Зачем нужны «дизайнерские дети»?

Молодого ученого, Анну Кудрявцеву, цитируют в мировых научных изданиях, а модные журналы украшают обложки ее «умной красотой». Четыре года назад она получила Президентскую премию по биологии за фундаментальные исследования по расшифровке механизмов возникновения злокачественных новообразований. Вместе с коллегой Алексеем Дмитриевым она установила взаимосвязь того, как ведут себя некоторые гены на определенной стадии болезни. Результаты исследования внесли значительный вклад в определение механизмов образования и развития злокачественных опухолей и таким образом заложили основу для успешного внедрения новых методов диагностики и лечения рака в России.

Анна Кудрявцева
Анна Кудрявцева

В Минском городском учебно-методическом центре профессионального образования прошла встреча с заместителем директора по научной работе Института молекулярной биологии им. В.А. Энгельгардта РАН Анной Кудрявцевой. Международный медиаклуб «Формат А-3» пригласил студентов и школьников поговорить с известным российским исследователем о научных прорывах в биомедицине. Борьба со старостью, дизайнерские дети, «эффект Лазаря», секвенаторы нового поколения — будущие белорусские светила науки задали немало интересных вопросов известному исследователю. Анна Кудрявцева ответила на них развернуто, глубоко и по-женски искренно.

Любовь привела в биологию

«Я мечтала стать врачом еще во втором классе. Хотела быть хирургом. Но потом влюбилась в своего преподавателя в университете, который на малом факультете для школьников рассказывал про биологию, а он занимался амебами. Так я поступила в итоге на биофак. Но потом все равно любовь к биомедицине взяла верх. В аспирантуру пошла уже в область молекулярной онкологии. Как пришла к тому, что занимаюсь возрастозависимыми заболеваниями? Сложный был период… После того, как получила премию Президента Российской Федерации, ко мне стало обращаться очень много людей, мол, «спасите, помогите». Но я не могла же им дать какой-то таблетки от рака, а могла лишь сводить их с хорошими врачами или сделать поскорее молекулярно-генетический тест, потому что параллельно работала в Московском научно-исследовательский институте имени Герцена».

«Эффект Лазаря»

«В большинстве случаев онкобольным назначается таргетная терапия, то есть препараты, которые эффективно действуют в случае либо наличия каких-то конкретных мутаций, либо их отсутствия. Например, при раке легкого, если обнаружим мутацию в гене GFR, то есть препарат, который поднимает больных с терминальными стадиями, – так называемый «эффект Лазаря». И люди на последних стадиях, когда уже распространились метастазы по всему телу и когда они уже по сути распрощались с жизнью, могут встать и еще как минимум год вести нормальный образ жизни. А пока они возвращаются в нормальный соматический статус, им уже возможно давать химиотерапию. В итоге, комбинируя такую химиотерапию и таргетные препараты, удается вывести заболевание в хроническое состояние, и это прекрасная возможность подарить людям большое количество времени жизни, что сильно вдохновляет. С другой стороны, кому-то ты подарил такую возможность, а кому-то — не смог. И это сильно убивало меня, морально, и решила перепозиционировать то, что делаю. Потому что борьба с возрастозависимыми заболеваниями в целом – это борьба против онкологических заболеваний тоже».

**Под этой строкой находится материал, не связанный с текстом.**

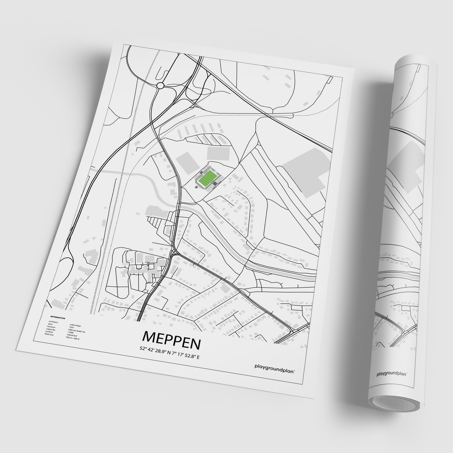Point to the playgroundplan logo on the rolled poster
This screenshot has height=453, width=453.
click(x=393, y=373)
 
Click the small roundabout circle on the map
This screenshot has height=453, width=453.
click(x=160, y=86)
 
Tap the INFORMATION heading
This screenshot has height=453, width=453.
click(x=58, y=318)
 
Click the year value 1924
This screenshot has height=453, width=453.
click(x=71, y=327)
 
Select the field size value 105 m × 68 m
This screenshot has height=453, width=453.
click(x=73, y=338)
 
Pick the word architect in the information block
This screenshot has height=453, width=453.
click(x=53, y=322)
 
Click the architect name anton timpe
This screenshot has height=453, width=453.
click(x=75, y=325)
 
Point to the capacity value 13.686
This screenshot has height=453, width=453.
click(x=70, y=332)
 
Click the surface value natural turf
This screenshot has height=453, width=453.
click(x=72, y=336)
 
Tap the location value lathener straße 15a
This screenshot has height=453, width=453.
click(x=77, y=331)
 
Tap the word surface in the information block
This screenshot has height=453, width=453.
click(x=49, y=332)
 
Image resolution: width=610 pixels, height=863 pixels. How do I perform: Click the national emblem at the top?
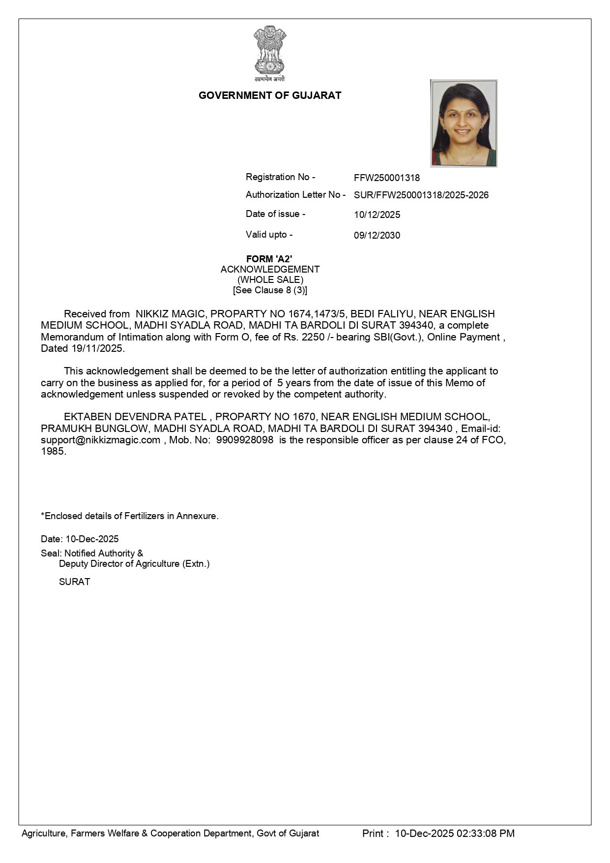tap(269, 53)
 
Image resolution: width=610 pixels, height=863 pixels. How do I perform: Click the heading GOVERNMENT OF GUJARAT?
tap(270, 95)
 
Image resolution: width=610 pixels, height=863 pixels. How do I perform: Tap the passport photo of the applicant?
tap(464, 123)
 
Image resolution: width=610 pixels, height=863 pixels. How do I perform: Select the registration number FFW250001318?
tap(387, 178)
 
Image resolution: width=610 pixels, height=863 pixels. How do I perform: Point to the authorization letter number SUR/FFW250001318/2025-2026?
tap(421, 195)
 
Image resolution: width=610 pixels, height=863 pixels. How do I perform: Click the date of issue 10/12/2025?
tap(377, 215)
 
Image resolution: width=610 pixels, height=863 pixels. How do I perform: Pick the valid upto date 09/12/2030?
tap(377, 235)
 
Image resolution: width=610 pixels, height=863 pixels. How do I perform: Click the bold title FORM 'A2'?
tap(269, 259)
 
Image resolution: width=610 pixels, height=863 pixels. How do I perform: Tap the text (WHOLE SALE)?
tap(270, 279)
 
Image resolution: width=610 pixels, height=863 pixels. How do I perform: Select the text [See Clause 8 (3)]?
tap(270, 290)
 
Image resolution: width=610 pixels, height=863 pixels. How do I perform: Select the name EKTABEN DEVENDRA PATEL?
tap(135, 417)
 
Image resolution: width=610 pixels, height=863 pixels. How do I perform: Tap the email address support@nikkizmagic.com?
tap(101, 440)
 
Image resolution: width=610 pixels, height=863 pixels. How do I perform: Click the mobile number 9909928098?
tap(245, 440)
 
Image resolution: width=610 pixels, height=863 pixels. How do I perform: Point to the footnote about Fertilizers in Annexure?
tap(130, 516)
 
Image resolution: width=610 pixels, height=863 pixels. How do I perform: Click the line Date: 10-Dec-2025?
tap(80, 539)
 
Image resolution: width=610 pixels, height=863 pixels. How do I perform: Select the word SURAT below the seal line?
tap(75, 582)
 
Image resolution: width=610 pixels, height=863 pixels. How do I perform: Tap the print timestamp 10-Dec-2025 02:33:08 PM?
tap(455, 833)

Секвенатор как путь в генетику

«Моя лаборатория зародилась очень необычным способом. Когда я защитила кандидатскую диссертацию, случайно получилось, что именно в этот момент нужно было запускать очень серьезный прибор – секвенатор нового поколения, который расшифровывает геномы. Получилось так, что в России прибор появился, а на нем никто не умел работать. Дилер, который его продавал, сбежал. Я ждала какого-то знака: что дальше делать, куда идти? И тут совершенно случайно столкнулась с директором нашего института. Он пожаловался, что к нему приходил руководитель центра коллективного пользования и сказал, что в силу возраста не берется запускать этот секвенатор. Но Академия наук требует, чтобы были результаты, чтобы дорогостоящий прибор, который 10 лет назад стоил 30 миллионов рублей (безумные деньги!), наконец заработал. Я поняла, что это судьба, что надо соглашаться.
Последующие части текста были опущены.